= GIVEN PASSAGE =
------------------------------------------------------------------------

Now, to update you on our CAPEX project, on a year-to-date basis in the current financial year, there was a total cash outflow of Rs. 1,025 million towards the ongoing CAPEX programs. PTCF capacities are expected to be commissioned in Q4 FY24, while expansion in NFY capacity has been commissioned ahead of schedule in Q3 FY24.

Now, I request Mr. Ladsaria to brief you on financial performance.

Krishna Ladsaria:

Good afternoon everyone. Let me start with the financial results for the third quarter of this financial year 2024. The operating revenue stood at Rs. 451 crores, representing a decrease of 3.8% year-on-year basis. EBITDA for the quarter stood at Rs. 18 crores, which declined by 11% year on year. EBITDA margin was at 4.08%. Profit after tax was around Rs. 5 crores, representing a decline of 53% year on year. PAT margin stood at 1.04% for the quarter. It is important to note that net profit is reported after provision for our share in loss of associate, which was an SPV created for our Bharuch unit, which included an impairment provision made by associate amounting to Rs. 9.8 crores, with our share amounting to Rs. 2.5 crores for the relocation of the plant pursuant to a notice received from the Ministry of Defense.

------------------------------------------------------------------------

[A block of data]
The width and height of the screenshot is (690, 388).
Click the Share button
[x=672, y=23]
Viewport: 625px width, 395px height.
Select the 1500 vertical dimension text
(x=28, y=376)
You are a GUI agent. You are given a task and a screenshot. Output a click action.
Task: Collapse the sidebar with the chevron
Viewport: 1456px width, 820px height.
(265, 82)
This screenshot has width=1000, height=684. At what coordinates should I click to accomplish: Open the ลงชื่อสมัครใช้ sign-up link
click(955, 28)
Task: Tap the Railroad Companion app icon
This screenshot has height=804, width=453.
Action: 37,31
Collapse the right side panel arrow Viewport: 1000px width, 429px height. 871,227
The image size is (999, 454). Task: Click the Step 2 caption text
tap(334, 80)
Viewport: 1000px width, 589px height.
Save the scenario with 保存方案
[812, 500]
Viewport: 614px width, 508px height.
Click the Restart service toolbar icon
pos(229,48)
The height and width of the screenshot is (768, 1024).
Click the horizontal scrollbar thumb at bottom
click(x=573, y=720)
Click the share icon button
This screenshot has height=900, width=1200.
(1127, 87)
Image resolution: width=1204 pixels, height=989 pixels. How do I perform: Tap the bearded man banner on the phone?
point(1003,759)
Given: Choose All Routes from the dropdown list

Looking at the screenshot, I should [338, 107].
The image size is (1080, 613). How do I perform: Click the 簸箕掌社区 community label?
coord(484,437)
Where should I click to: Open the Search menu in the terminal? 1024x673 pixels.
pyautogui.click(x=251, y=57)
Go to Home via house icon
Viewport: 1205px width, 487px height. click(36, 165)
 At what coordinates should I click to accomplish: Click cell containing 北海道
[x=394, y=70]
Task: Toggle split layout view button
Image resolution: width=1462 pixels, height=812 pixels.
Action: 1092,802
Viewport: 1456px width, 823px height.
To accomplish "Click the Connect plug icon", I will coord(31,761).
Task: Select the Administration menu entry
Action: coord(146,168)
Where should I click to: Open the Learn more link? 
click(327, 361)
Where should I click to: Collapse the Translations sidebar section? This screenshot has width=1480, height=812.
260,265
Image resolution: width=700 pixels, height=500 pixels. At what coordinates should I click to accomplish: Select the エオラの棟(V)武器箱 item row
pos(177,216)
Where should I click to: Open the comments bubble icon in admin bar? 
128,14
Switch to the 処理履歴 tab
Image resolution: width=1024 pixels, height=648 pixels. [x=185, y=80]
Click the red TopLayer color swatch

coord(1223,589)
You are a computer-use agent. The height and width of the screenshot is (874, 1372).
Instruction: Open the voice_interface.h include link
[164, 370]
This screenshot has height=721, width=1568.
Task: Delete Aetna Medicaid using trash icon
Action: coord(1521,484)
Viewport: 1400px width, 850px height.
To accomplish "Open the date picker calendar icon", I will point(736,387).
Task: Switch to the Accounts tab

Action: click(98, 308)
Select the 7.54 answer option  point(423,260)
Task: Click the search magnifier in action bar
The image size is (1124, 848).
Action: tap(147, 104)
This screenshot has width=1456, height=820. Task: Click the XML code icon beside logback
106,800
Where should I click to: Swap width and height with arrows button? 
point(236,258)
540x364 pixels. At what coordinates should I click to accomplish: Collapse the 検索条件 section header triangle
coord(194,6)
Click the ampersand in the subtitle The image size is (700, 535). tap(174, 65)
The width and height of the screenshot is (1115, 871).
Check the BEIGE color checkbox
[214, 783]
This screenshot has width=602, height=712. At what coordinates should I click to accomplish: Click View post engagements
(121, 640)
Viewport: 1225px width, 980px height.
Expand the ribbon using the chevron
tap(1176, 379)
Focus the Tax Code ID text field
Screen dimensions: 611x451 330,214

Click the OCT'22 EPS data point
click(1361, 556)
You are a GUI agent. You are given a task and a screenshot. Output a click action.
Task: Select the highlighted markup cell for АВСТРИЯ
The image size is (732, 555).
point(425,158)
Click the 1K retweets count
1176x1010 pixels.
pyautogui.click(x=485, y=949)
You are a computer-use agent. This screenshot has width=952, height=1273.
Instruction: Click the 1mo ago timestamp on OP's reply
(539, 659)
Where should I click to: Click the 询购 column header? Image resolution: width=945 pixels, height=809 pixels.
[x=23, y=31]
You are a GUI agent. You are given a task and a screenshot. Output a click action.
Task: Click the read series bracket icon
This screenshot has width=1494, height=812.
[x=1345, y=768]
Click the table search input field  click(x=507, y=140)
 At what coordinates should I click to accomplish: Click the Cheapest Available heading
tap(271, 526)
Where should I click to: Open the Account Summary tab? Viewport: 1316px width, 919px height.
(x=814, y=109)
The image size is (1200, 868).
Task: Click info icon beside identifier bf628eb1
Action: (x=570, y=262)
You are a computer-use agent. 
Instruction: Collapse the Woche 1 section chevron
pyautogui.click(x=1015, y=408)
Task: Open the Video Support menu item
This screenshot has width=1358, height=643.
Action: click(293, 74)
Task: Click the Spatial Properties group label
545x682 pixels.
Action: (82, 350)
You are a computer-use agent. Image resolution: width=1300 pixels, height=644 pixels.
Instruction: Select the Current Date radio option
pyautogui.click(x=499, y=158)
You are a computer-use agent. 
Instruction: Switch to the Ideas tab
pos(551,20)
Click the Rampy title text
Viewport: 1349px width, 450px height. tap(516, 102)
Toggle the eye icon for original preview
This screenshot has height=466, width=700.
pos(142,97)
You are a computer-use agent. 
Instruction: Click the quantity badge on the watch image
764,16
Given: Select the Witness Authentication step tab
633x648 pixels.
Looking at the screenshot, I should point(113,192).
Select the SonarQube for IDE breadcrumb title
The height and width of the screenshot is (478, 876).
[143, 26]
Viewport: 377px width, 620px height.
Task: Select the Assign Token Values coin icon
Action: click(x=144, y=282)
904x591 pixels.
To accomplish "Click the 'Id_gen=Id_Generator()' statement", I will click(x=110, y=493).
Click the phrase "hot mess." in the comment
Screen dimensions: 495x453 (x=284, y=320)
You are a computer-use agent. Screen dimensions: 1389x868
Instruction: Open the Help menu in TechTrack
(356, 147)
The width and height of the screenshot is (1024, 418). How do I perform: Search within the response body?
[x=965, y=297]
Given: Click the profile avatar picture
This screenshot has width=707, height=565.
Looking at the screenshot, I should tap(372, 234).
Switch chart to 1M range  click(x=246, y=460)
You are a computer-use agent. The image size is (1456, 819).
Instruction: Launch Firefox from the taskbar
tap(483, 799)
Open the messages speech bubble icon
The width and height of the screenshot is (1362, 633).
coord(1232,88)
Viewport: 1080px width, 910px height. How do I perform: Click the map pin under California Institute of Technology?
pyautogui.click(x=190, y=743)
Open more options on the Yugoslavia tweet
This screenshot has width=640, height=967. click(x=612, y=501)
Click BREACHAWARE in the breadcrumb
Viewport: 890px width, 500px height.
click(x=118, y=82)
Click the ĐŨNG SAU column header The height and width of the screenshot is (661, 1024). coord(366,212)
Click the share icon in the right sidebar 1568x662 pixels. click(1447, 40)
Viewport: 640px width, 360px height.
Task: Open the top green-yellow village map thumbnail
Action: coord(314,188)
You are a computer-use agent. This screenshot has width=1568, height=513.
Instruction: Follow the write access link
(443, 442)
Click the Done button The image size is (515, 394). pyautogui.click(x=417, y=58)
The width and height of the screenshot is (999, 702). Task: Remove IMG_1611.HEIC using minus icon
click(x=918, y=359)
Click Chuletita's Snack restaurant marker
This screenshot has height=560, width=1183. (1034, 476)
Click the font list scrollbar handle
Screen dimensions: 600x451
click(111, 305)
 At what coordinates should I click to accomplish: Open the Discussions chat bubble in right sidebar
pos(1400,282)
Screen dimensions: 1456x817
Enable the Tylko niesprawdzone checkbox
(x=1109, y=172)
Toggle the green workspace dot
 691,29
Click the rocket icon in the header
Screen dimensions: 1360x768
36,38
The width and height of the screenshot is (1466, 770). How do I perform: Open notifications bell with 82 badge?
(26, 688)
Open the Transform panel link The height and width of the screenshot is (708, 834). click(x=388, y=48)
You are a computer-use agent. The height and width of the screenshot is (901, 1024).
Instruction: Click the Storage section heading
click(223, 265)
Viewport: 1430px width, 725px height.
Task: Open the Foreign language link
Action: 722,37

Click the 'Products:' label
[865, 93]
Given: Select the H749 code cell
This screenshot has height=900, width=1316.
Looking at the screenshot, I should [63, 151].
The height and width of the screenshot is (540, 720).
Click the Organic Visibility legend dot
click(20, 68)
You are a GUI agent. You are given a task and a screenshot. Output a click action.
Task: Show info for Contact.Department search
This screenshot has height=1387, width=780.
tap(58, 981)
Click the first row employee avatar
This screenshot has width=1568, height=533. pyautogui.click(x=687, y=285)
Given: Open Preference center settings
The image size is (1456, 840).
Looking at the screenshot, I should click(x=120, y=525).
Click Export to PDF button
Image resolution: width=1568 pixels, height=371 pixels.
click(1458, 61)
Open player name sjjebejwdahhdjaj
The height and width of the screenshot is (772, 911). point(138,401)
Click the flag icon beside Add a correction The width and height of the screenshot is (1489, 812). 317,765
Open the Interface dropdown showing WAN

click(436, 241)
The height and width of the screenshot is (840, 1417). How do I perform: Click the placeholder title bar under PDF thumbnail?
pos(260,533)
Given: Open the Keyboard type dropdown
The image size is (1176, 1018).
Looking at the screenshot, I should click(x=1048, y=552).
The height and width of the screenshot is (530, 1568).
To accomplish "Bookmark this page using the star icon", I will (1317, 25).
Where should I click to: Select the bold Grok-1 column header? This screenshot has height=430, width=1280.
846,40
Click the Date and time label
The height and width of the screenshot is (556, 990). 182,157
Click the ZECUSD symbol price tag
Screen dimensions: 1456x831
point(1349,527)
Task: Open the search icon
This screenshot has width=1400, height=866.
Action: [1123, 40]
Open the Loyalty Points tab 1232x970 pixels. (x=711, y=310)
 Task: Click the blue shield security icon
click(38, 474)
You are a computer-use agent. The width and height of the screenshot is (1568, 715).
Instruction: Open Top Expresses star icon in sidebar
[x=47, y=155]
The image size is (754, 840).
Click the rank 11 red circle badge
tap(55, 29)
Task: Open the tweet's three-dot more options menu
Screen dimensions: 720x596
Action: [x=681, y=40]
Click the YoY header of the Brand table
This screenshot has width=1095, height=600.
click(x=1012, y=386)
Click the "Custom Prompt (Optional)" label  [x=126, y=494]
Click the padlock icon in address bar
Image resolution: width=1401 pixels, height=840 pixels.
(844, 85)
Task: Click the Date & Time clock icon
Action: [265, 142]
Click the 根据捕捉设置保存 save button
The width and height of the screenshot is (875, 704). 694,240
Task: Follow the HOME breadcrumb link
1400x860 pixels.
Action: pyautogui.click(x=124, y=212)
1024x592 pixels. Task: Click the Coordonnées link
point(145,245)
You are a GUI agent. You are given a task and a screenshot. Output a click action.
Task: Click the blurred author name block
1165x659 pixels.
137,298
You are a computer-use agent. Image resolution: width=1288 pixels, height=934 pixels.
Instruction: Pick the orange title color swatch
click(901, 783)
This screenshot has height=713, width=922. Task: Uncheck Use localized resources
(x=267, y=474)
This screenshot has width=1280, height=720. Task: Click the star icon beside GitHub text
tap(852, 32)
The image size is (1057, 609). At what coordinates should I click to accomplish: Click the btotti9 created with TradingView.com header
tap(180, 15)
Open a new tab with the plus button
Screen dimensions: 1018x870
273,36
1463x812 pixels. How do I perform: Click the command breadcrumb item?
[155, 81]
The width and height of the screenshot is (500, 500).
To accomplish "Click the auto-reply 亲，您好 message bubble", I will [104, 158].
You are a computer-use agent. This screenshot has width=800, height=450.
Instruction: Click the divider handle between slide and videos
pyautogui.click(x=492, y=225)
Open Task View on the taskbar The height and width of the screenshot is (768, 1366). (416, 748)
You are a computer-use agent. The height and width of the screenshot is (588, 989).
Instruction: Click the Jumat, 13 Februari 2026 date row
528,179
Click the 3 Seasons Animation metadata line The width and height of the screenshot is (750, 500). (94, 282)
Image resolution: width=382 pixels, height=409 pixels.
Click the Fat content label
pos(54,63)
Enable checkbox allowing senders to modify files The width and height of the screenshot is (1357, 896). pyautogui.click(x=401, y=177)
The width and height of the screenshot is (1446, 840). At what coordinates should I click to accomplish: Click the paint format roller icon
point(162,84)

------------------------------------------------------------------------

Copy the transcript word for word, starting with "Now, to update" and going on through "on financial performance.". Rely on the transcript alone.

= RESPONSE TO THIS EXERCISE =
Now, to update you on our CAPEX project, on a year-to-date basis in the current financial year, there was a total cash outflow of Rs. 1,025 million towards the ongoing CAPEX programs. PTCF capacities are expected to be commissioned in Q4 FY24, while expansion in NFY capacity has been commissioned ahead of schedule in Q3 FY24.

Now, I request Mr. Ladsaria to brief you on financial performance.